(Beginning of DATASET RECORDS)

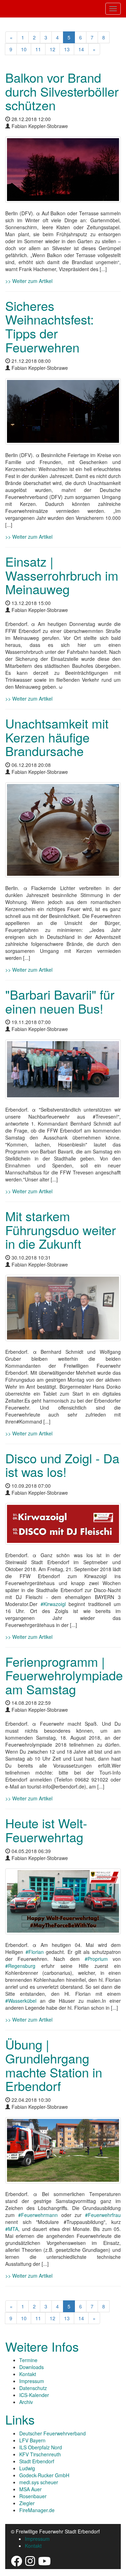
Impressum (31, 2380)
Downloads (31, 2367)
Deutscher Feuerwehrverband (52, 2433)
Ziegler (27, 2503)
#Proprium (96, 1958)
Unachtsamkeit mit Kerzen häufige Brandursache (56, 737)
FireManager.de (37, 2510)
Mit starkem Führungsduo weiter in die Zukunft (60, 1229)
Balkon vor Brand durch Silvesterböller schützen (62, 91)
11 (38, 49)
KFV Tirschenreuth (40, 2454)
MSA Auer (30, 2489)
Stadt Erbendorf (36, 2461)
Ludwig (27, 2468)
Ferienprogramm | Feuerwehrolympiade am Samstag (64, 1675)
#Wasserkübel (20, 2000)
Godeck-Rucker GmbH (44, 2475)
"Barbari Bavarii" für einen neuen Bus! (59, 1001)
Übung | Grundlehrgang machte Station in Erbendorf (53, 2065)
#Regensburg (20, 1965)
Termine (28, 2360)
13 (67, 49)
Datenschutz (33, 2387)
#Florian (35, 1951)
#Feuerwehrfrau (103, 2214)
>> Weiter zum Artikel (28, 280)
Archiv (26, 2401)
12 (52, 49)
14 (81, 49)
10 (24, 49)
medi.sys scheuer (38, 2482)
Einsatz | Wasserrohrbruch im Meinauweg (61, 575)
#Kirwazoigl (53, 1603)
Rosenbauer (33, 2496)
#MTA (11, 2228)
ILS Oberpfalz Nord (40, 2447)
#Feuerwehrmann (38, 2214)
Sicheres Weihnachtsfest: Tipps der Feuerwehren (49, 326)
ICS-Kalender (34, 2394)
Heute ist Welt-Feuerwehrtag (46, 1830)
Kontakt (27, 2373)
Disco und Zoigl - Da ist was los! (62, 1465)
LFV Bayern (32, 2440)
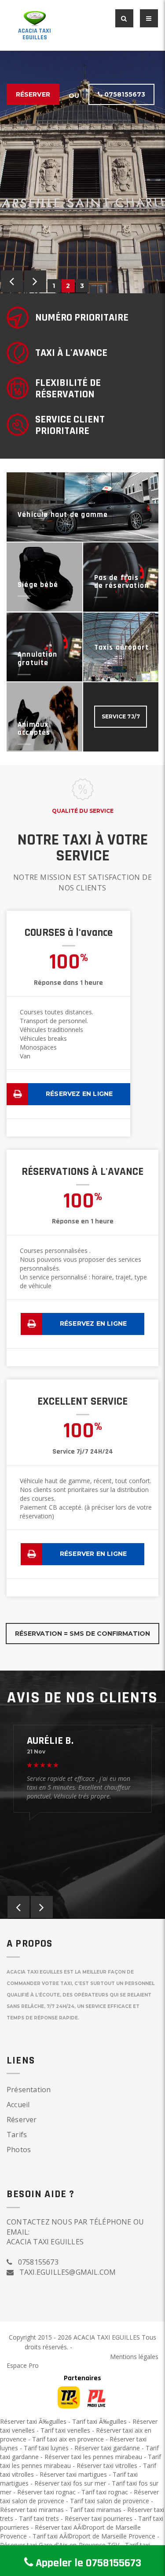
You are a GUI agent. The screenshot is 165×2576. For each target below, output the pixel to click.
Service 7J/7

(End of DATASET RECORDS)

Your answer must be a single number, the count of lines in the data that hold the string "Erbendorf".

2